The site, formerly known as the Huffington Post — founded by writer, businesswoman and socialite Arianna Huffington — unveiled a new look and abbreviated name Tuesday, with a mission statement for the era of President Trump, fake news and the spectacular failure of mainstream news organizations to predict the winner of the U.S. presidential election. “What would it mean to create a news organization that saw itself not as writing about people who feel left out of the political, economic and social power arrangements, but for them?” asked the site’s editor-in-chief, Lydia Polgreen.
Polgreen said the site will reach out to Americans who feel disenfranchised, both politically and economically, and feel that power rests in the hands of a very small elite. “People who feel they are on the outside looking in at the prosperity created by globalization and technological transformation. That the game is rigged; that the deck is stacked against them; who feel that the house always wins. That definition includes many, many people who voted for Hillary Clinton and Bernie Sanders. I suspect it also includes the majority of people who voted for Trump.

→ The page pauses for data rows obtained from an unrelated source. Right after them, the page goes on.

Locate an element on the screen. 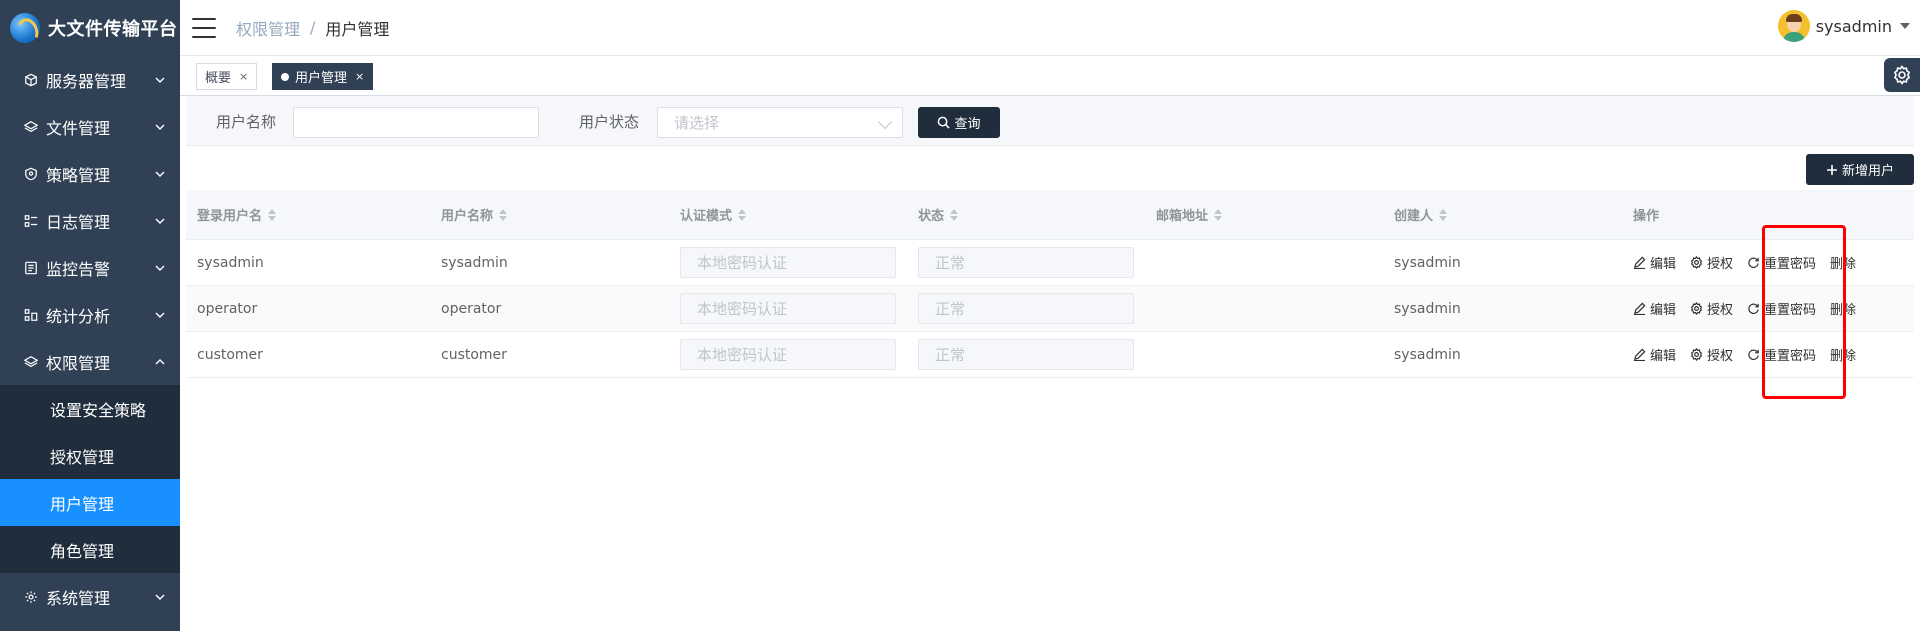  column-header-login: 登录用户名 is located at coordinates (308, 214). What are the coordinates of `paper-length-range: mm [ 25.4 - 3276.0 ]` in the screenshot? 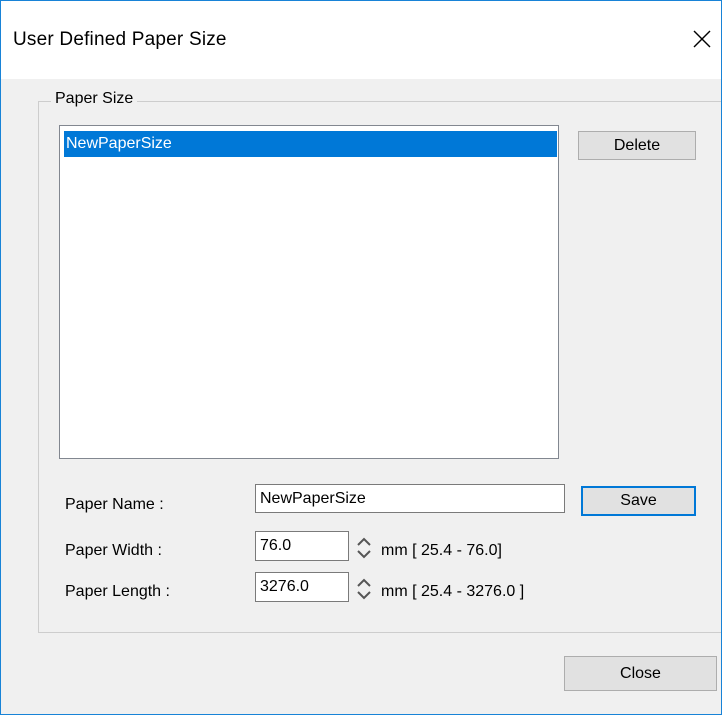 It's located at (453, 592).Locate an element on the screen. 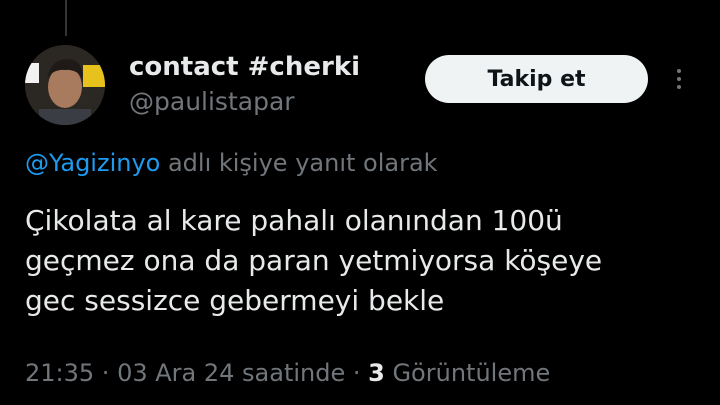  reply-context-suffix: adlı kişiye yanıt olarak is located at coordinates (299, 163).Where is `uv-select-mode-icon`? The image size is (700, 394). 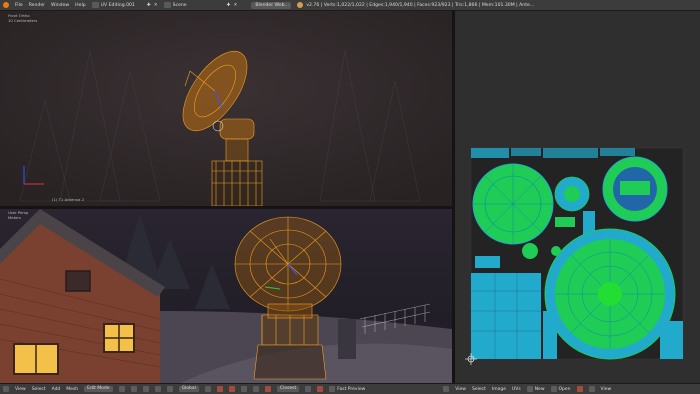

Polgreen cited a 2016 survey by the Pew Research Center, a nonprofit Washington think tank, which found that only 18% of people have “a lot” of trust in the national media. “Since 1990, more than a quarter of a million newspaper jobs have vanished, most of them at local publications,” according to Polgreen. And that diminution of the ranks of journalists is itself, in Polgreen’s view, playing a part in the erosion of public trust:
‘It’s hard to see journalists as the enemy of the American people, as Donald Trump put it, if you see them covering your high school football games and town council meetings. But with fewer local reporters on the ground, it’s no surprise that our audience trusts us less.’
Polgreen recalled being raised in less-than-privileged circumstances. “Like so many other industries, journalism has become highly concentrated in affluent urban centers,” the HuffPost editor said. “Yet I don’t buy the caricature that the national press is a bunch of clubby elites — many of us grew up in far-flung places with varied backgrounds. My father is a disabled vet, and my mother is an African immigrant. I went to college in part thanks to a Pell Grant, a government program available to only the poorest students. My grandparents on my father’s side were Goldwater Republicans.”